• Work instruction: The records are to be repeated in full, with the images removed.

(Recorded information)

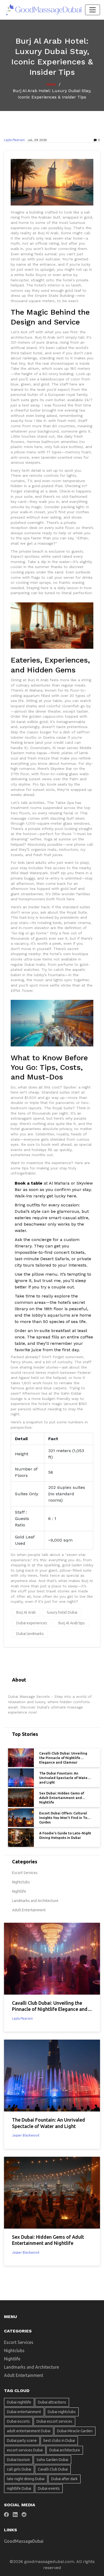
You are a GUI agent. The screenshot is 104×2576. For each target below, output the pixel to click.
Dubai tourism (18, 2460)
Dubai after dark (64, 2479)
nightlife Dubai (19, 2488)
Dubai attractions (52, 2402)
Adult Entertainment (29, 1910)
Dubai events (49, 2488)
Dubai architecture (64, 2450)
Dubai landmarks (30, 1634)
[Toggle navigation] (92, 10)
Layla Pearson (14, 140)
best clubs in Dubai (59, 2440)
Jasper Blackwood (25, 2135)
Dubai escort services (54, 2421)
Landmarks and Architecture (35, 1901)
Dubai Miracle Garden (75, 2431)
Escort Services (25, 1873)
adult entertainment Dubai (28, 2431)
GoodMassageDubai (23, 2541)
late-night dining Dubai (26, 2479)
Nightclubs (21, 1882)
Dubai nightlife (19, 2402)
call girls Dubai (19, 2469)
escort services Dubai (25, 2450)
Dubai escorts (18, 2421)
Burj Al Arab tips (71, 1623)
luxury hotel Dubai (62, 1612)
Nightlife (19, 1891)
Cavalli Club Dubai (53, 2469)
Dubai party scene (22, 2440)
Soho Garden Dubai (52, 2460)
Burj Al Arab (26, 1612)
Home (51, 84)
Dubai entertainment (24, 2412)
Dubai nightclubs (62, 2412)
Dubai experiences (31, 1623)
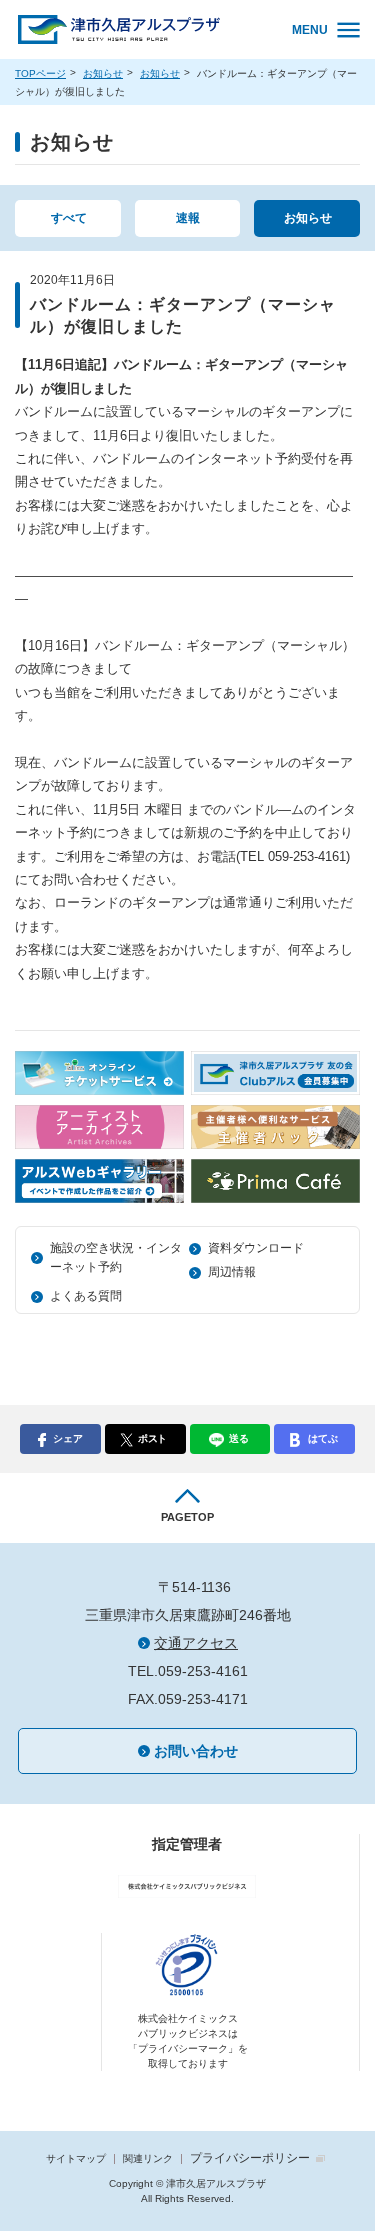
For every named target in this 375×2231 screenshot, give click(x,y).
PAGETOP (187, 1517)
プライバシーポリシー (250, 2158)
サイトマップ (76, 2158)
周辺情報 (232, 1272)
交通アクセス (196, 1643)
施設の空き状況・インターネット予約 (116, 1257)
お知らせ (103, 73)
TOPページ (40, 73)
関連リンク (148, 2158)
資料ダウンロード (256, 1248)
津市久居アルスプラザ (141, 30)
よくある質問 (86, 1296)
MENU (310, 30)
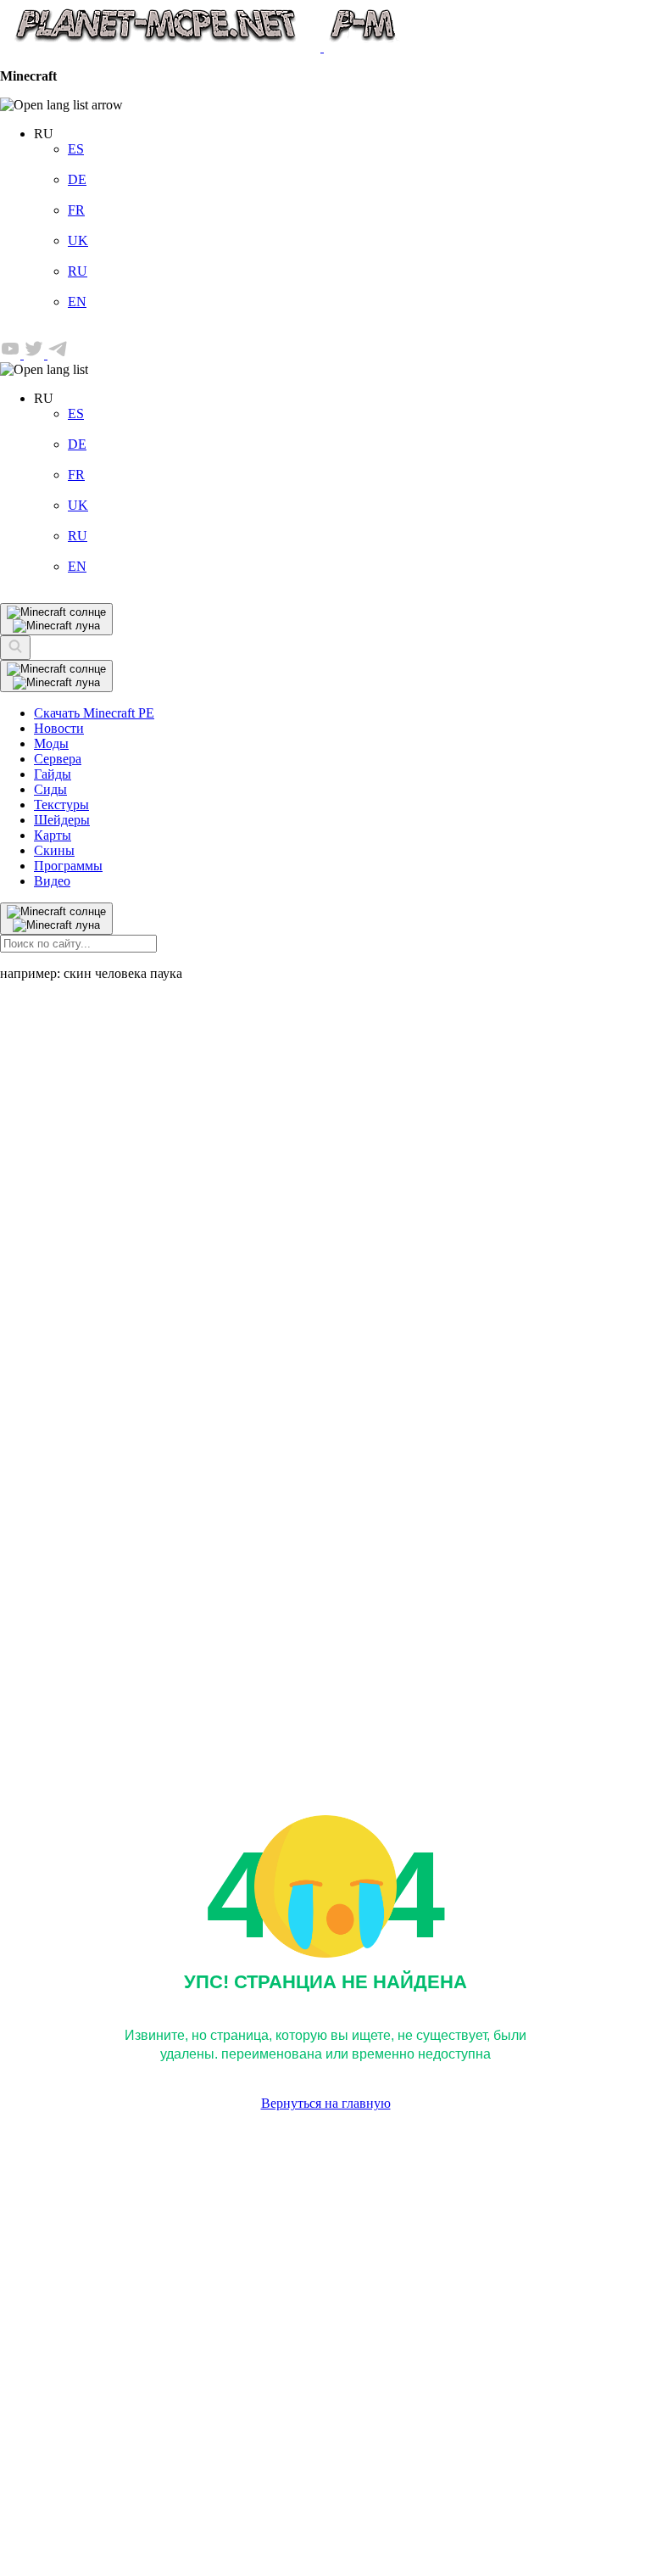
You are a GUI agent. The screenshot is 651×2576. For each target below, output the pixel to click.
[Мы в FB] (12, 354)
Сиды (50, 789)
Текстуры (61, 804)
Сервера (57, 759)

(End Recorded information)

• Task response:
You are a GUI agent. The screenshot is 104×2576. For each target below, output the pixel to click.
Dubai tourism (18, 2460)
Dubai after dark (64, 2479)
nightlife Dubai (19, 2488)
Dubai attractions (52, 2402)
Adult Entertainment (29, 1910)
Dubai events (49, 2488)
Dubai architecture (64, 2450)
Dubai landmarks (30, 1634)
[Toggle navigation] (92, 10)
Layla Pearson (14, 140)
best clubs in Dubai (59, 2440)
Jasper Blackwood (25, 2135)
Dubai escort services (54, 2421)
Landmarks and Architecture (35, 1901)
Dubai Miracle Garden (75, 2431)
Escort Services (25, 1873)
adult entertainment Dubai (28, 2431)
GoodMassageDubai (23, 2541)
late-night dining Dubai (26, 2479)
Nightclubs (21, 1882)
Dubai nightlife (19, 2402)
call girls Dubai (19, 2469)
escort services Dubai (25, 2450)
Dubai escorts (18, 2421)
Burj Al Arab tips (71, 1623)
luxury hotel Dubai (62, 1612)
Nightlife (19, 1891)
Cavalli Club Dubai (53, 2469)
Dubai party scene (22, 2440)
Soho Garden Dubai (52, 2460)
Burj Al Arab (26, 1612)
Home (51, 84)
Dubai entertainment (24, 2412)
Dubai nightclubs (62, 2412)
Dubai experiences (31, 1623)
For every named target in this 375×2231 screenshot, give click(x,y).
PAGETOP (187, 1517)
プライバシーポリシー (250, 2158)
サイトマップ (76, 2158)
周辺情報 (232, 1272)
交通アクセス (196, 1643)
施設の空き状況・インターネット予約 (116, 1257)
お知らせ (103, 73)
TOPページ (40, 73)
関連リンク (148, 2158)
資料ダウンロード (256, 1248)
津市久居アルスプラザ (141, 30)
よくある質問 (86, 1296)
MENU (310, 30)
You are a GUI agent. The screenshot is 651×2576. For each target below, output the pixel to click.
[Мы в FB] (12, 354)
Сиды (50, 789)
Текстуры (61, 804)
Сервера (57, 759)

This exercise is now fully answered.